"The present data do not permit definitive conclusions to be reached in this regard, but do flag cardiac health as an area of concern in relation to calcium use and mandate that this is assessed carefully in future studies of calcium supplementation," conclude study authors led by Mark J. Bolland, MBChB, FRACP, a research fellow at the University of Auckland in New Zealand. "In the meantime this potentially detrimental effect should be balanced against the likely benefits of calcium on bone, particularly in elderly women."
"The present data do not permit definitive conclusions to be reached in this regard, but do flag cardiac health as an area of concern in relation to calcium use and mandate that this is assessed carefully in future studies of calcium supplementation."—Mark J. Bolland, MBChB, FRACP.
While preliminary, the association between calcium and heart risk is "not necessarily surprising," the study authors note. Calcium supplements raise serum calcium levels, which could accelerate vascular calcification.

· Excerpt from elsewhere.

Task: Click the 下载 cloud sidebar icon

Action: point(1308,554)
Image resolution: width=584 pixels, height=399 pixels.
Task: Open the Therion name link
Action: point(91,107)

Twice as many MIs in women who took calcium supplements
In the new study of 1471 postmenopausal women with a mean age of 74, a total of 732 women were randomized to receive 1 g of elemental calcium daily as citrate and 739 were randomized to receive an identical placebo. The report is a preplanned secondary analysis of a randomized controlled trial looking at the effects over 5 years of calcium on bone density and fracture in healthy postmenopausal women.
There were 45 myocardial infarctions (MIs) among 31 women taking calcium, compared with 19 MIs among 14 women taking placebo (P = .01), the study showed. In addition, the composite endpoint of MI, stroke, or sudden death was also more common in the calcium group. There were 101 such events in 69 women taking calcium, compared with 54 such events in 42 women taking placebo (P = .008).
MI remained more common in the calcium group after adjudication. Specifically, there were 24 events in 21 women taking calcium and 10 events in 10 women taking placebo (RR 2.12). For the composite endpoint, there were 61 events in 51 women in the calcium group and 36 events in 35 women in the placebo group after adjudication (RR 1.47).
The researchers then reviewed hospital records and death certificates to look for any unreported events. They found that MI was still more common in the calcium group, but there was some attenuation of the calcium effect: 36 MIs in 31 women taking calcium versus 22 MIs in 21 women on placebo. Their analysis showed the relative risk of MI was 1.49, the composite endpoint was 1.21. "The present study does not unequivocally show an adverse cardiovascular effect of calcium, but suggests that this matter needs to be considered carefully before calcium supplementation can be broadly advocated," they study authors conclude.
Findings may change how doctors think about calcium supplements
MSK Report editorial board member Nancy E. Lane, MD, director of the Aging Center at the University of California at Davis, said that the new study will likely have an effect on her practice. Going forward, "I will be sure my patients receive only 1500 mg a day of calcium, which is the combination of what they get in their diet plus supplements, and I probably will only supplement 750 mg a day if calcium metabolism appears to be adequate."
Patients with poor renal function should receive even less, Dr. Lane said, echoing comments made by the researchers in their conclusion. "Individuals with poor renal function may have more trouble with calcium supplementation and so this group should have reduced supplements or no supplements."
Reference
1. Bolland MJ, Barber PA, Doughty RN, et al. Vascular events in healthy older women receiving calcium supplementation: randomized controlled trial. BMJ. 2007; doi:10.1136/bmj.39440.525752.BE. [Epub ahead of print].